【速報】逆転勝訴 旧優生保護法訴訟で国に1320万円の賠償命じる判決 不妊手術めぐり70代夫婦が賠償求めた裁判 長男出産の3日後に何の説明もないまま手術
「私と夫の幸せを奪われた。手術の痛みを忘れることはできない」
控訴審での意見陳述で、妻は改めて悲痛な思いなどを訴え、公正な判決を求めました。 妻の意見陳述(抜粋) 「地裁判決では私たち夫婦の気持ちを受け止めてもらえず、悔しい思いがしました」 「私が手術を受けたことを示す(当時の)資料は、もうどこにも残っていません。裁判を起こすまでの準備も非常に大変でした」 「本来であれば子どもを3人産みたかったです。けれど、1人しか産めませんでした」 「私と夫の幸せを奪われたと思っています。あの時の手術の痛みはいまもずっと忘れることができません」 また代理人弁護士も、 ▽民法の時効停止は私人間への適用が想定されていて、国の違憲法令により生じた“異常事態”への適用は想定されていない(そもそも除斥期間の適用を制限する際に、時効停止規定に基づかなければならない理由もない) ▽「提訴の前提となる情報」には、「自らが優生手術の被害者」という情報が含まれるのは自明。その情報にアクセスしたのは、手術痕に関する診断書を取得できた2019年8月とみるべきで、その4か月後に提訴している ▽非人道的な人権侵害を行った国の責任が “形式論理” によって免除され、被害者の救済の道が断たれる判断はあってはならない。司法府としての矜持をもって適切な判断をしてほしい などと訴え、請求を認めるよう改めて求めていました。
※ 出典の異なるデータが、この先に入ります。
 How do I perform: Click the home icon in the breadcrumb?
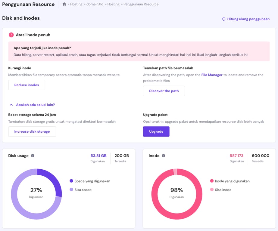click(64, 4)
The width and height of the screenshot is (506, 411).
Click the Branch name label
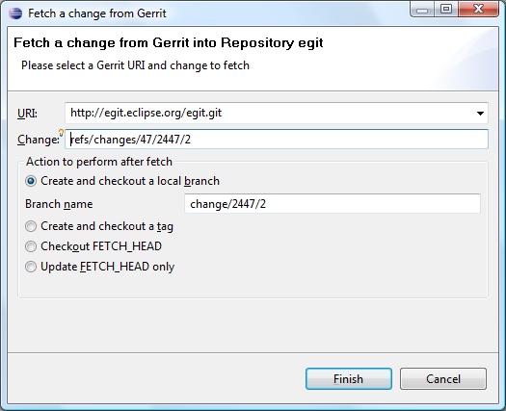pos(59,204)
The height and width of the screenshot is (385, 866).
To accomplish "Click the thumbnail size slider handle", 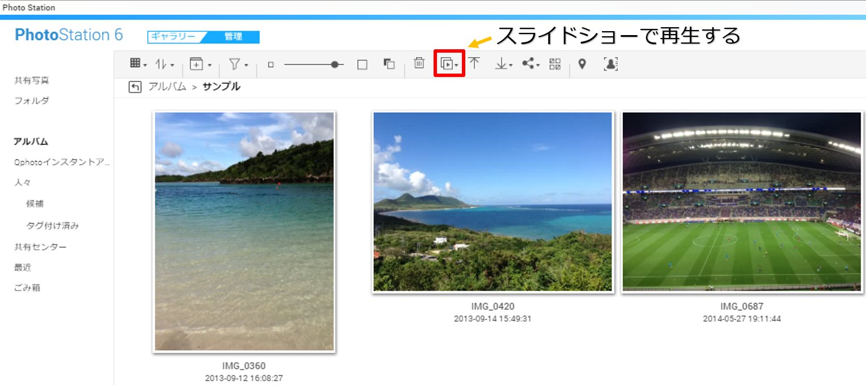I will point(337,65).
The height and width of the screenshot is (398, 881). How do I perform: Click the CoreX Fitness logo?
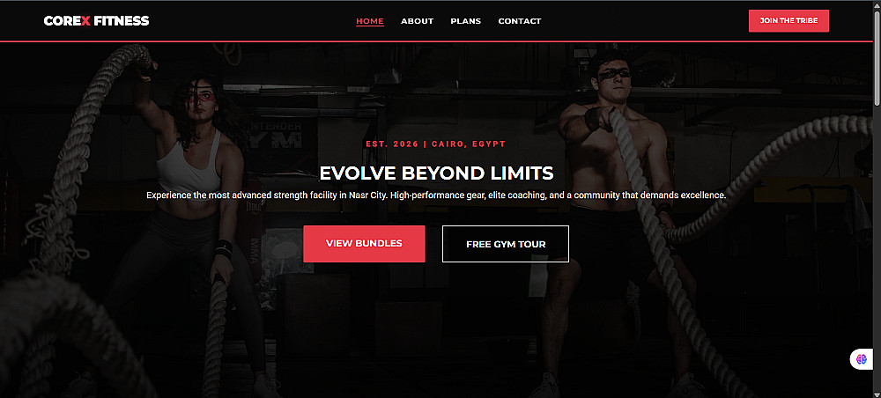click(x=96, y=21)
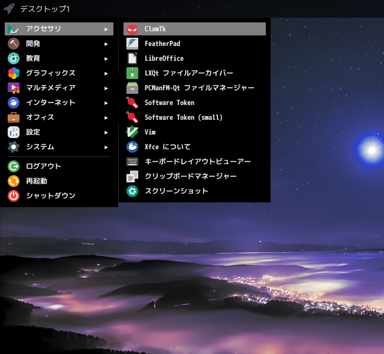Screen dimensions: 384x354
Task: Open the LXQt file archiver green zip icon
Action: pyautogui.click(x=132, y=73)
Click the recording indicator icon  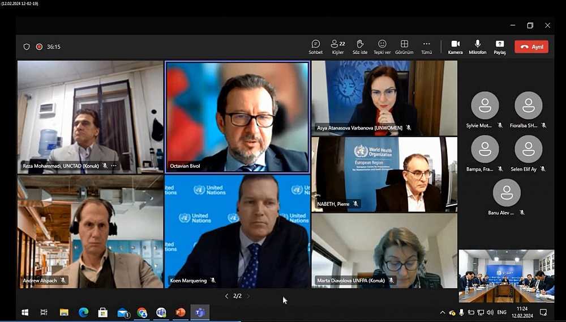(40, 47)
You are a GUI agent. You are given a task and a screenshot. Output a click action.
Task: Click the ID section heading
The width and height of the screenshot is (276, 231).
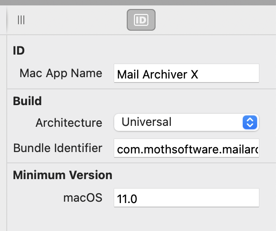coord(19,51)
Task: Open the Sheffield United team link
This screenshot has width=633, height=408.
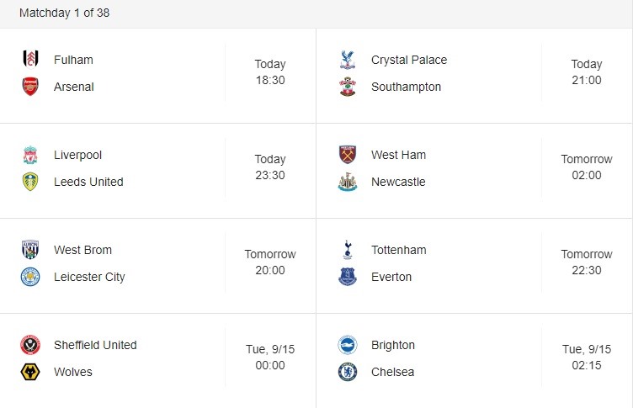Action: pos(95,345)
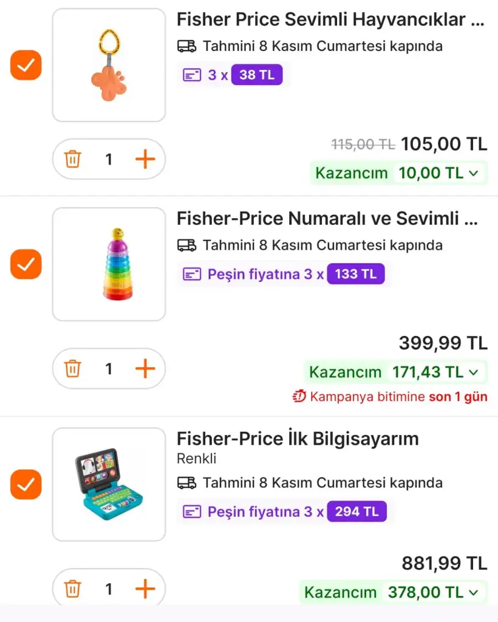498x622 pixels.
Task: Open the orange hanging toy thumbnail
Action: pyautogui.click(x=109, y=66)
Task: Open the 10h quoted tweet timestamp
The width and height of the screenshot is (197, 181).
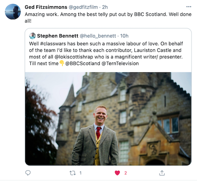Action: pos(124,36)
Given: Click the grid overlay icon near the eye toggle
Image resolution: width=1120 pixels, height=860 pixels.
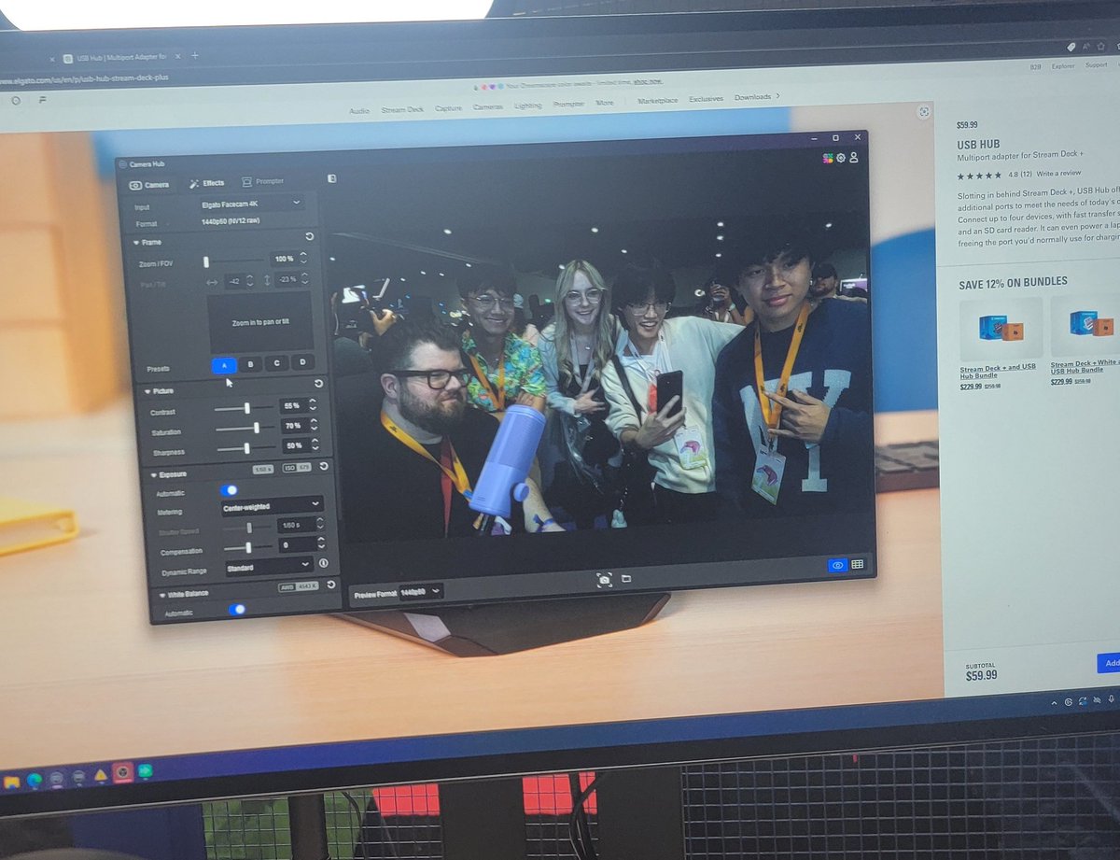Looking at the screenshot, I should click(857, 566).
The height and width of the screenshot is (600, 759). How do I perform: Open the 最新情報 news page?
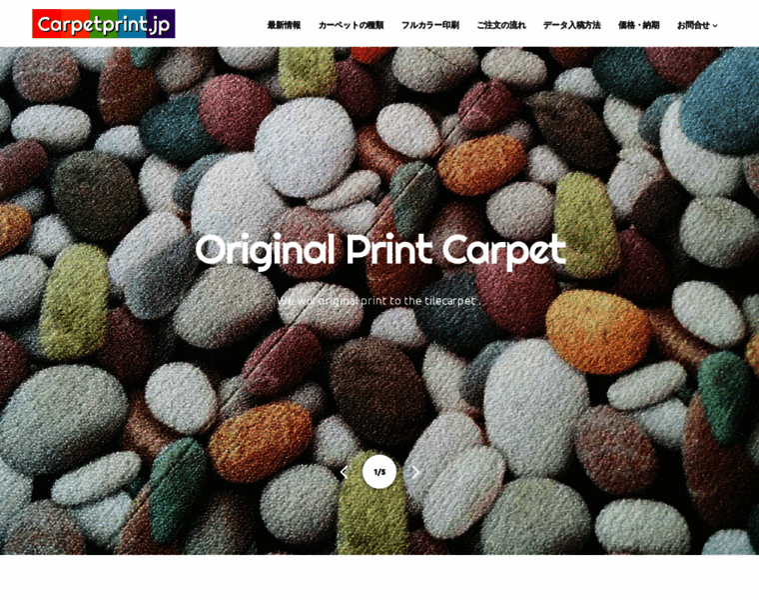point(285,25)
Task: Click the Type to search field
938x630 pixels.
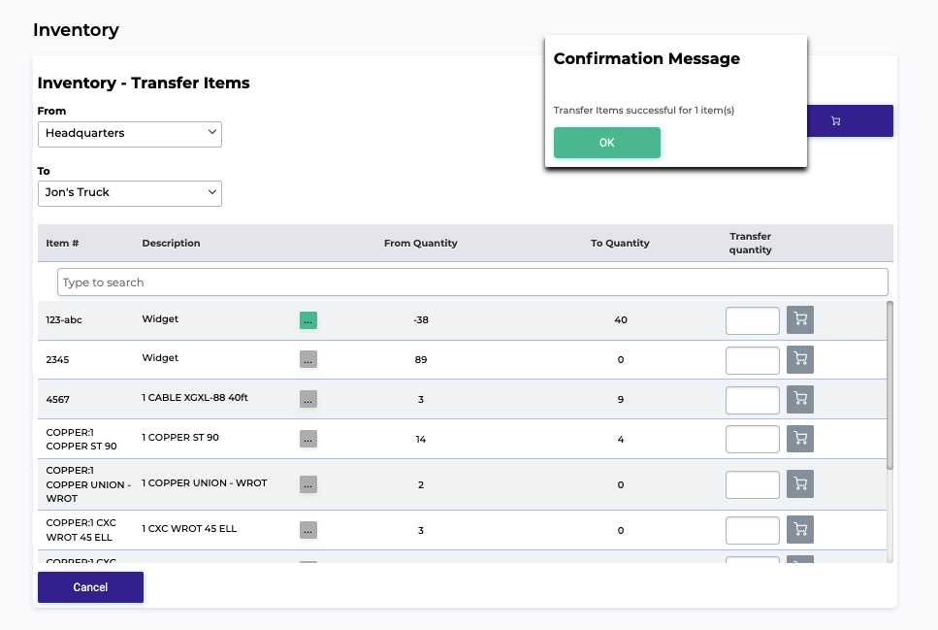Action: click(472, 282)
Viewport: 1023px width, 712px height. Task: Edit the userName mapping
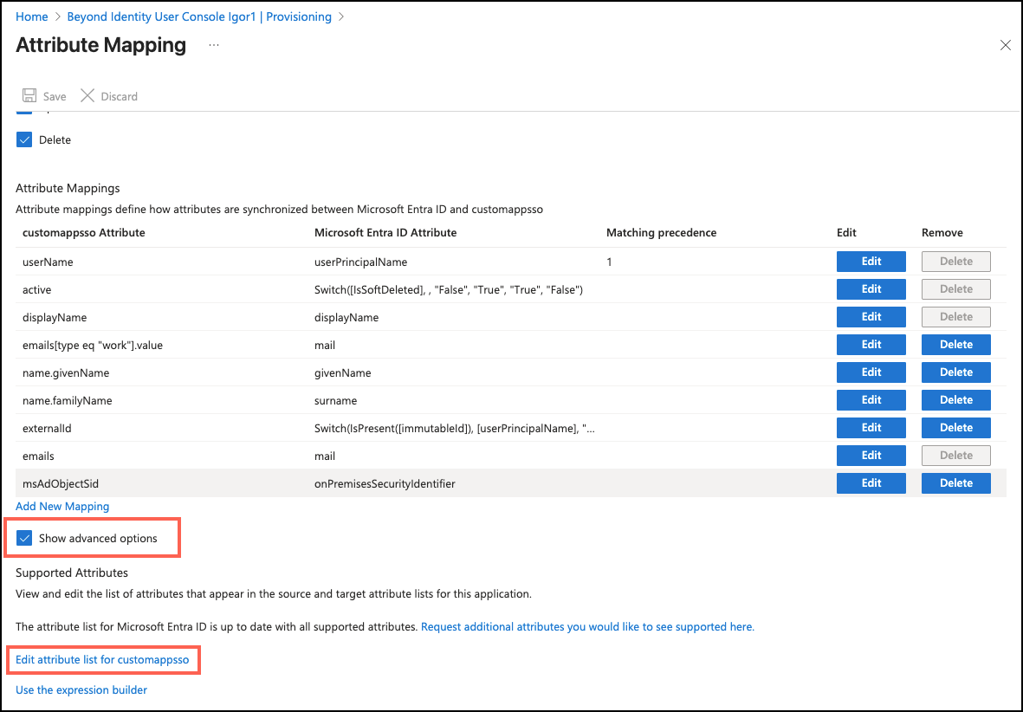coord(871,262)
夫婦が逆転勝訴「手術痕の診断書を取得した時から6か月以内に提訴している」賠償請求権を認める
大阪高裁(阪本勝裁判長)は1月26日、旧優生保護法を改めて違憲と断じ、1審と同様に除斥期間をそのまま適用することは避けた上で、「提訴が困難な事情が解消されたのは、夫婦が下腹部の切開創についての診断書を取得できた2019年8月とみるべき」として、“時効停止の6か月”の起算点を変更。 提訴が行われた2019年12月時点では、賠償請求権は消滅していないと結論付け、国に1320万円の賠償を命じる逆転勝訴判決を言い渡しました(妻に1100万円/夫に220万円)。
逆転勝訴した妻「霧が晴れたような感じで大変喜んでいる」
判決言い渡し後、逆転勝訴した妻は大阪市内での会見で「今まで苦しい戦いをしてきた。霧が晴れたような感じで大変喜んでおります」「本当だったら子どもを産んで育てたかったという気持ちは今もあります」「国には謝罪してほしい」などと語りました。